- [HOW TO COMPLETE THIS TASK] Please give every record below again exactly, and keep the pictures out.

[Opening DATA UNDER STUDY section]

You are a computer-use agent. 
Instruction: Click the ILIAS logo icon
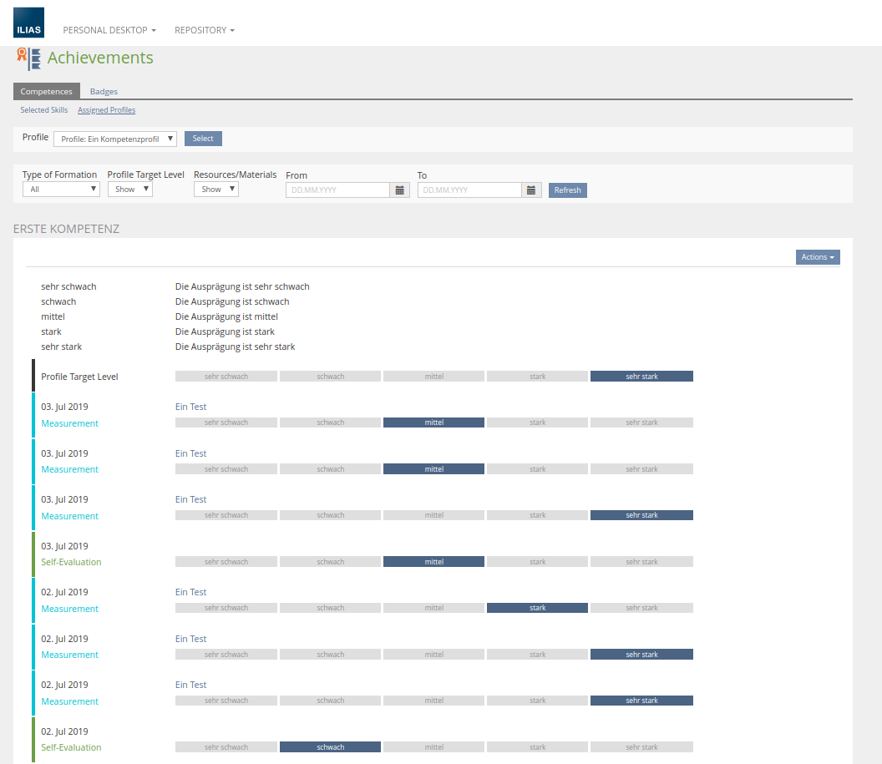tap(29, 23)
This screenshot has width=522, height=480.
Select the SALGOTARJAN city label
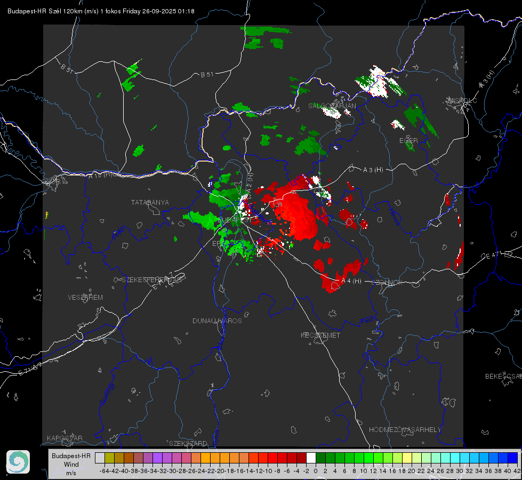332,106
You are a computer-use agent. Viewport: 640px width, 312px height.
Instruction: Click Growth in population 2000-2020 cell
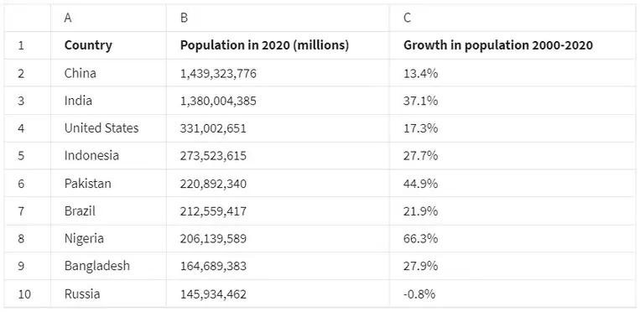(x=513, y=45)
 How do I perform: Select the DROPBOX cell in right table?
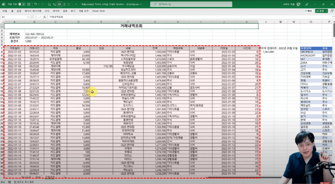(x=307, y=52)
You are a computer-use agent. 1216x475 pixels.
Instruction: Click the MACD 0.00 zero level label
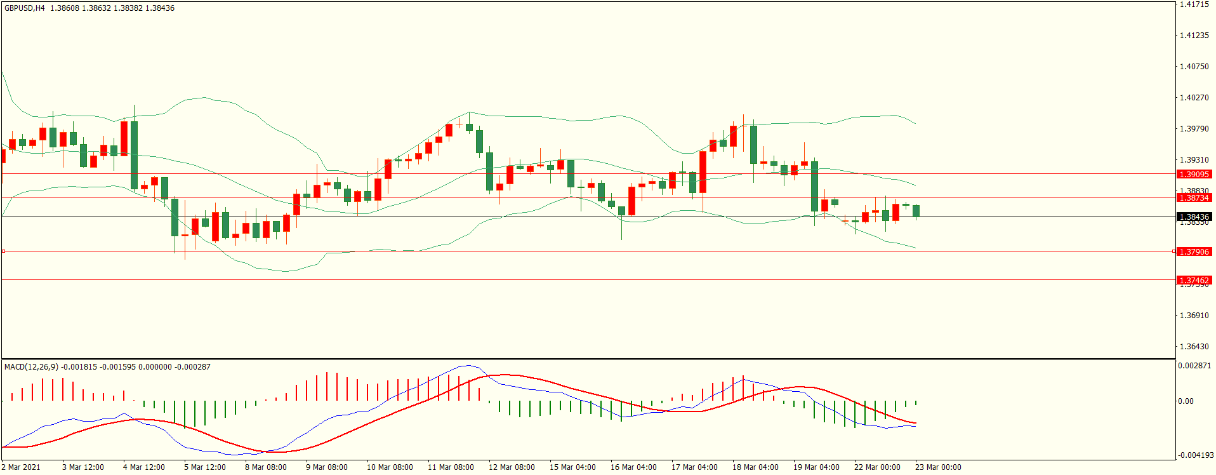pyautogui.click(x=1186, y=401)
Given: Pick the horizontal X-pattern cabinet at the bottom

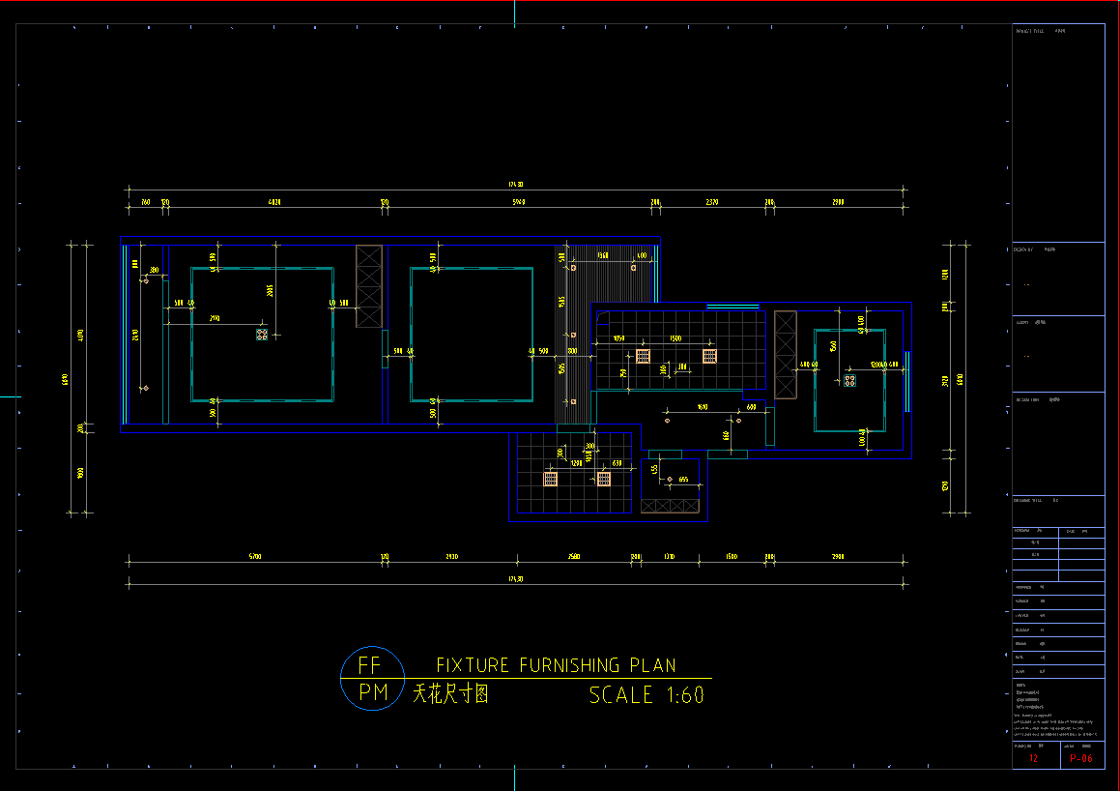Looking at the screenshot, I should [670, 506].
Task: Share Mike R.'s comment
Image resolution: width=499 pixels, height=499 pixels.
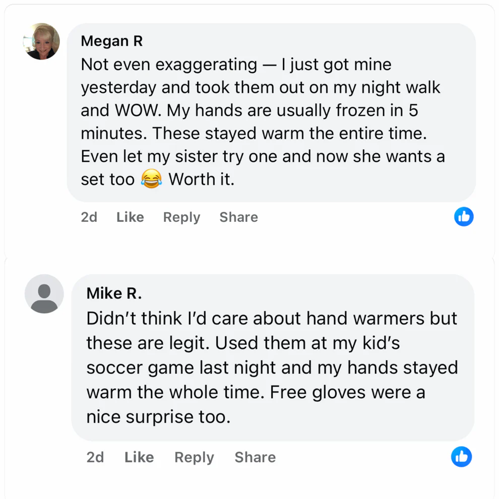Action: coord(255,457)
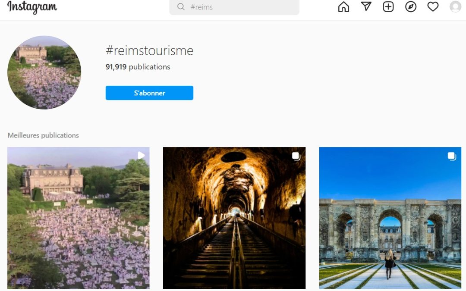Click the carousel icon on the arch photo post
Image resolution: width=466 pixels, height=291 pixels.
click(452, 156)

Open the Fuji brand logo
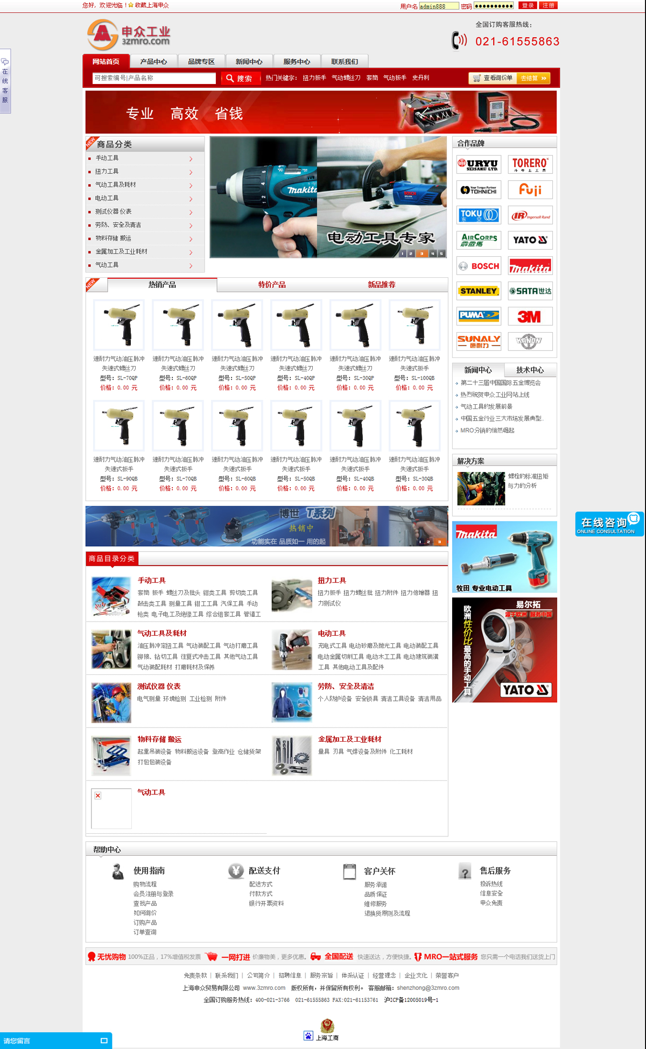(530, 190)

[Closing DATA UNDER STUDY section]

- [TASK RESULT]
You are a computer-use agent. 
Instruction: Click the ILIAS logo icon
tap(29, 23)
This screenshot has width=522, height=480.
Select the SALGOTARJAN city label
332,106
You are a computer-use agent. Viewport: 640px width, 312px height.
Instruction: Click Growth in population 2000-2020 cell
(x=513, y=45)
 How do I perform: Select the DROPBOX cell in right table?
(x=307, y=52)
You are a computer-use agent. 1216x475 pixels.
Instruction: Click the MACD 0.00 zero level label
pyautogui.click(x=1186, y=401)
Given: Pick the horizontal X-pattern cabinet at the bottom

Looking at the screenshot, I should [670, 506].
Task: Share Mike R.'s comment
Image resolution: width=499 pixels, height=499 pixels.
Action: coord(255,457)
Click the carousel icon on the arch photo post
Image resolution: width=466 pixels, height=291 pixels.
click(452, 156)

Open the Fuji brand logo
(530, 190)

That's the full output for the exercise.